Блос отмечает, что к началу 30-х гг. XIX в. Союзный Сейм почувствовал революцию в самых осязательных формах, поэтому в июне 1832 г. он издал закон под названием «Шесть ортодоксов», ограничивавшие полномочия народного представительства в отдельных государствах и сузили воздействие правового поля конституций и их применение. Конституционная жизнь теперь свелась к жалким крупицам.

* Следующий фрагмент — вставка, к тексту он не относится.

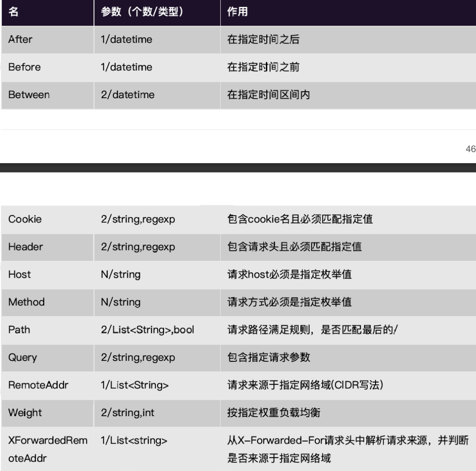Screen dimensions: 476x471
Task: Select the Method row name cell
Action: pos(26,302)
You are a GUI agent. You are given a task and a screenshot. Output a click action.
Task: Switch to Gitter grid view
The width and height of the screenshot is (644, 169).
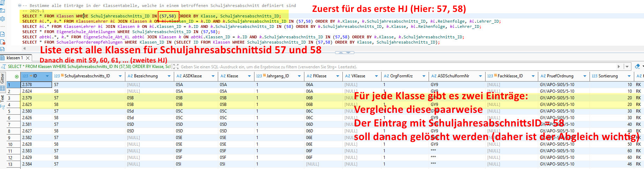tap(3, 78)
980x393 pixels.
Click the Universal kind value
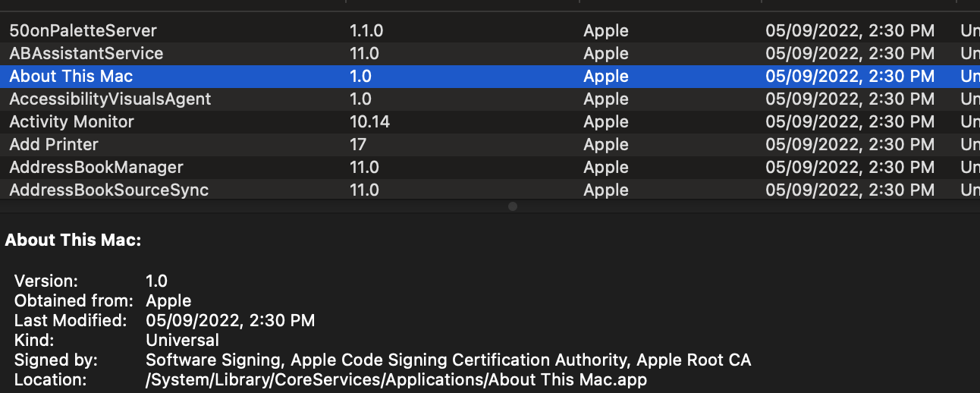click(182, 340)
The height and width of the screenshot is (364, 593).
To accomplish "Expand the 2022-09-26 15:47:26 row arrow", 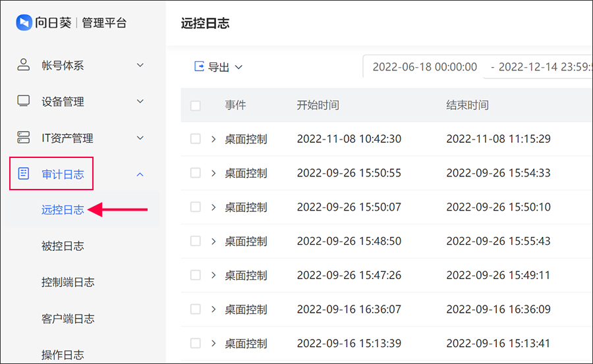I will pos(213,275).
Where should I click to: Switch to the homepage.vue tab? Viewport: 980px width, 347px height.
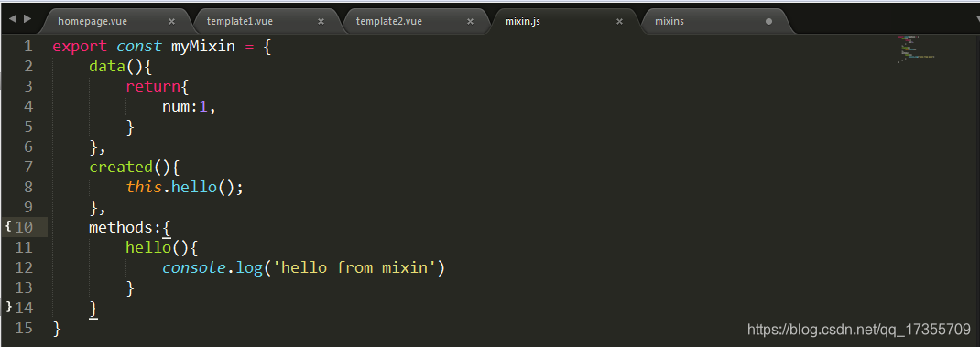coord(93,21)
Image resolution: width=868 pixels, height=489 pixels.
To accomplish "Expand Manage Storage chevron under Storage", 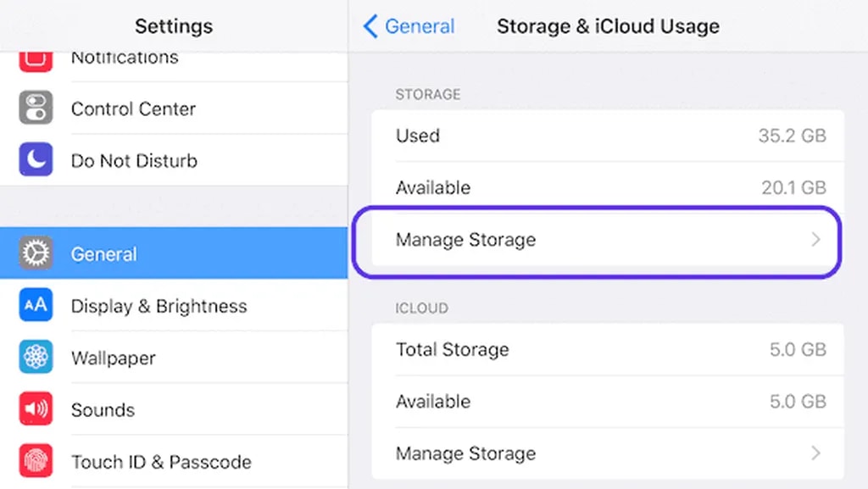I will (x=815, y=240).
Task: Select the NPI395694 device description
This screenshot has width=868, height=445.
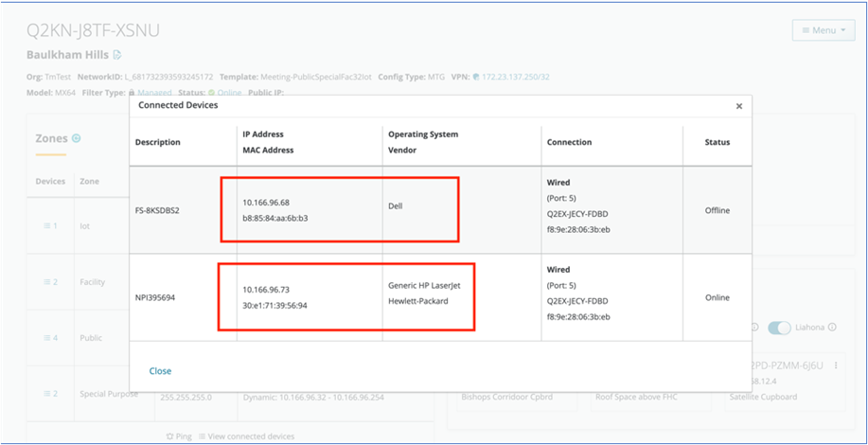Action: tap(155, 297)
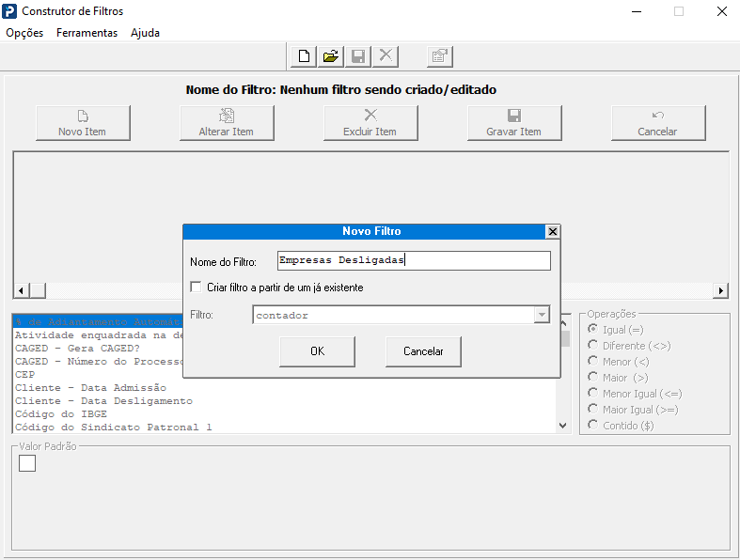
Task: Click right arrow of horizontal scrollbar
Action: (721, 291)
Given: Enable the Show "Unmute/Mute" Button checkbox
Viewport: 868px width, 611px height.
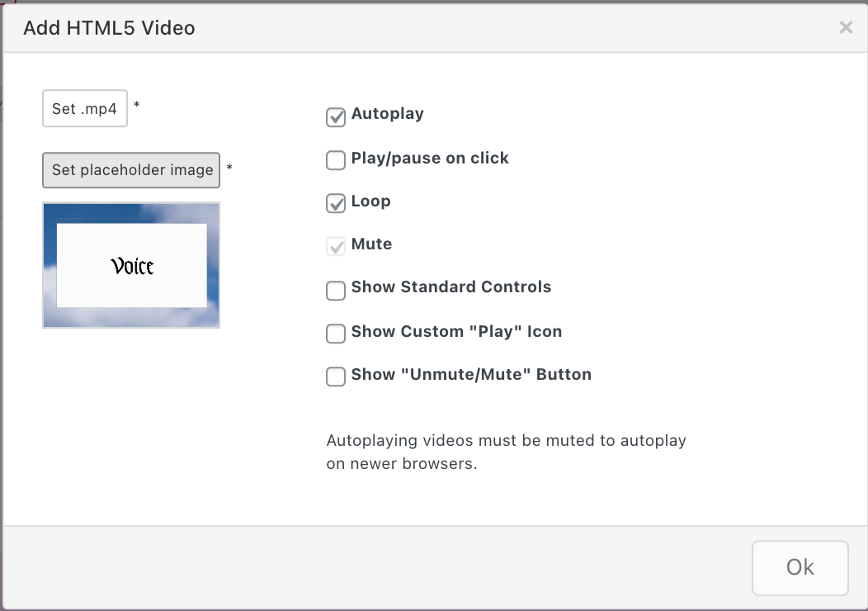Looking at the screenshot, I should tap(336, 377).
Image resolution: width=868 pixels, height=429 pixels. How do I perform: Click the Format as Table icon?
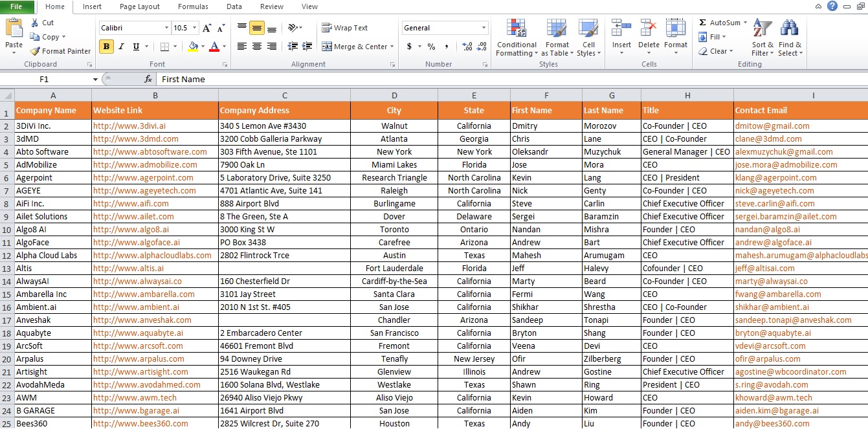coord(556,30)
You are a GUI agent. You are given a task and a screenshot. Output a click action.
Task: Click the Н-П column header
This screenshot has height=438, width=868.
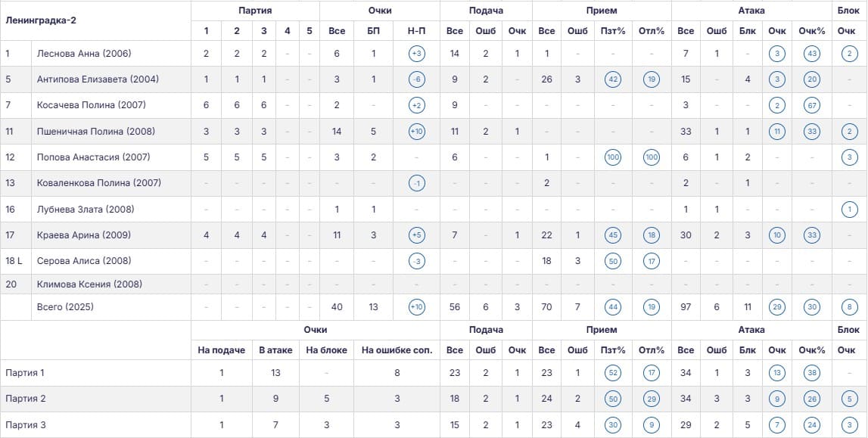(416, 31)
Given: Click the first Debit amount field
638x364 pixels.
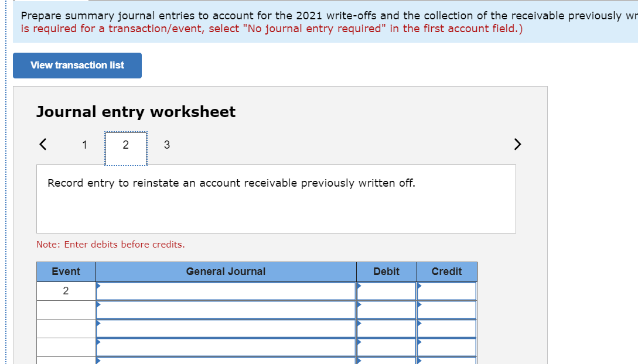Looking at the screenshot, I should 386,290.

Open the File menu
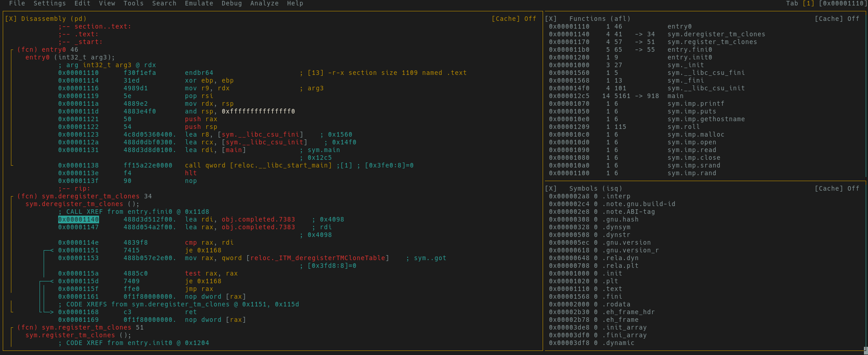(17, 3)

За «шестью ортодоксами» последовало множество других постановлений, повсюду вводившие цензуру, запрет во всей Германии политических союзов и собраний, университеты поставлены под строгий надзор, наказаниям подвергались как за «преступления» – за все адреса, протесты и петиции, направленные против этих постановлений. Тюрьмы переполнились людьми [11, с. 60].
При всех этих вопиющих насилиях народ, выросший в приниженности и забитый, оставался совершенно спокойным, что исследователь немецкого движения объясняет тем, что народ еще не научился интересоваться общественными вопросами. Но радикальные предстатели буржуазного либерализма, осколки студенческих корпораций, эмигранты, поселившиеся около границ, и польские изгнанники решились действовать. На месте «Закрытого союза печати» был организован «Тайный патриотический союз», члены которого постановили, что «германская революция» должна разразиться 3 марта 1833 г.; начало ее должно было разыграться в самой резиденции Союзного Сейма. Но не смотря на отвагу, дело было подготовлено плохо и неудача была неизбежна – нашлись предатели, и полиция заблаговременно узнала о приготовлениях. 3 марта около 60-ти человек заговорщиков напали во Франкфурте на главный караул и на полицейскую стражу; в горячей схватке с обеих сторон были убитые и раненые. Но народ Франкфурта отнесся к предприятию безучастно. И заговорщики Франкфурта были быстро рассеяны или схвачены. Т.о., это был провал тайной деятельности либеральной интеллигенции [11, 72].
Другой пример преследования властями либерализма был дело Вейдинга, вождя гессенских либералов. В 1837 г. пастор и ректор по должности, Вейдинг был фанатически предан империи и императору и питал сильную ненависть французской революции. Но в то же время это был человек с развитым правовым сознанием. Из вождей южно-германского движения не эмигрировавших или оставшихся на свободе, только он не прятался и энергично продолжал тайную агитацию, когда Союзный Сейм сделал открытую агитацию невозможной. В тайных обществах, при посредстве тайных листовок, он старался раздуть деятельный протест против постыдного господства произвола. Когда Вейдинг был арестован, его обвинили во всех смертных грехах и приговорили к смертной казни.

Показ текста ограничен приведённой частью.